Bond atoms missing

Submitted by leaso on Mon, 06/10/2013 - 21:12

Hi all,

I am trying to add a modified bond model to the LIGGGHTS source code.

I have added 3 files which are similar to bond create, bond break and bond_quartic. I also added some more parameters to the atom class and modified the file atom_vec_sphere.cpp to include the new parameters in the atom class.

I keep getting this error when I run in parallel.

ERROR on proc 12: Bond atoms 700 with force -0.000287329i 0.000350155j 0.00232285k and 747 missing on proc 12 at step 182685 (neigh_bond.cpp:60)
application called MPI_Abort(MPI_COMM_WORLD, 1) - process 12
Fatal error in MPI_Allreduce: Other MPI error, error stack:
MPI_Allreduce(855).............: MPI_Allreduce(sbuf=0x7fff4cbcf958, rbuf=0x7fff4cbcf950, count=1, MPI_DOUBLE, MPI_MAX, MPI_COMM_WORLD) failed
MPIR_Allreduce_impl(712).......:
MPIR_Allreduce_intra(208)......:
MPIR_Bcast_impl(1321)..........:
MPIR_Bcast_intra(1155).........:
MPIR_Bcast_binomial(213).......: Failure during collective
MPIR_Allreduce_intra(197)......:
allreduce_intra_or_coll_fn(106):
MPIR_Allreduce_intra(357)......:
dequeue_and_set_error(596).....: Communication error with rank 0
Fatal error in MPI_Allreduce: Other MPI error, error stack:
MPI_Allreduce(855).............: MPI_Allreduce(sbuf=0x7fffc7b59cc8, rbuf=0x7fffc7b59cc0, count=1, MPI_DOUBLE, MPI_MAX, MPI_COMM_WORLD) failed
MPIR_Allreduce_impl(712).......:
MPIR_Allreduce_intra(208)......:
MPIR_Bcast_impl(1321)..........:
MPIR_Bcast_intra(1155).........:
MPIR_Bcast_binomial(213).......: Failure during collective
MPIR_Allreduce_intra(197)......:
allreduce_intra_or_coll_fn(106):
MPIR_Allreduce_intra(357)......:
dequeue_and_set_error(596).....: Communication error with rank 0
Fatal error in PMPI_Allgather: Other MPI error, error stack:
PMPI_Allgather(958).......: MPI_Allgather(sbuf=0x7fffb631b850, scount=3, MPI_DOUBLE, rbuf=0x1e824e0, rcount=3, MPI_DOUBLE, MPI_COMM_WORLD) failed
MPIR_Allgather_impl(805)..:
MPIR_Allgather(766).......:
MPIR_Allgather_intra(181).:
dequeue_and_set_error(596): Communication error with rank 1
MPIR_Allgather_intra(181).:
dequeue_and_set_error(596): Communication error with rank 2
Fatal error in PMPI_Allgather: Other MPI error, error stack:
PMPI_Allgather(958).......: MPI_Allgather(sbuf=0x7ffff2873b60, scount=3, MPI_DOUBLE, rbuf=0x14e6610, rcount=3, MPI_DOUBLE, MPI_COMM_WORLD) failed
MPIR_Allgather_impl(805)..:
MPIR_Allgather(766).......:
MPIR_Allgather_intra(181).:
dequeue_and_set_error(596): Communication error with rank 5

I tried increasing the pairwise cutoff but it still gives me the same error and also output the force on those 2 particles to see if the force blows up.
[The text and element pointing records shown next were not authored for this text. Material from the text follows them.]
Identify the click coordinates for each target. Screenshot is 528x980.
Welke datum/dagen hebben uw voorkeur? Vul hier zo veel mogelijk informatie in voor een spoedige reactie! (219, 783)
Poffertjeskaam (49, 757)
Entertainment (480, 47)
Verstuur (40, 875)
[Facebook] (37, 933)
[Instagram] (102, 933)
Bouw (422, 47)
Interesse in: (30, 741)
The force seems to be reasonable.
It runs fine in serial though.
Does anybody know the cause of this error?

Thanks for any help in advance,
Liza

richti83's picture

richti83 | Tue, 06/11/2013 - 09:06

Hi Liza,

I have had simelar difficulties with the "bondspackage" in the git repo of Polyun (btw this is a good starting point for own bond-implemention !):
https://github.com/Polyun/LIGGGHTS-PUBLIC/tree/master/bondspackage

It bases on Christophs http://cfdem.dcs-computing.com/?q=node/525 early alpha implemention (in fact there are less differences between the two sources)
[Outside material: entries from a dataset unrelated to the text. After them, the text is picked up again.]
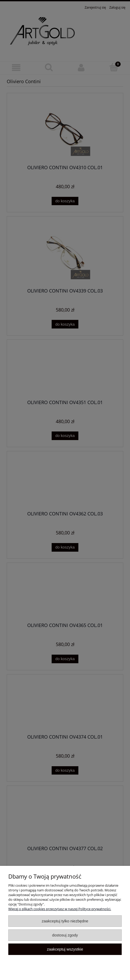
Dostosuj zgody (65, 935)
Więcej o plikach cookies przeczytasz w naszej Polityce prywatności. (60, 909)
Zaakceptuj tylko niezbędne (65, 921)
the problem seems to be related to multicore use ! Try in single-core mode first. It was runing with 2 cores too but gave different results.

When you find out were the error comes from please repost a solution here. I gave up because I'm not a parallelcomputing expert.

I'm not an associate of DCS GmbH and not a core developer of LIGGGHTS®
ResearchGate | Contact

leaso | Wed, 08/21/2013 - 21:58

Hi again,

I figured that the crash is due to the wrong communication of a new variable I introduced in the atom class.
The atom style I am using is a hybrid of bond and gran.
I had made another file like atom_vec_sphere.cpp and atom_vec_bond.cpp that incorporated this new variable in the atom class. But when I run in parallel it does not communicate the correct value for that new variable.
Can someone tell me what I am I missing? Why is it passing incorrect values?
The serial version works correctly.
Thanks for any help in advance!
Liza

ckloss's picture

ckloss | Fri, 08/30/2013 - 15:32

>>Can someone tell me what I am I missing? Why is it passing incorrect values?
All we can do here in the forum, is give you hints, pointers, or references.
I know, debugging with MPI can be quite some pain, but since it's your code, you will have to do it :-)

Cheers
Christoph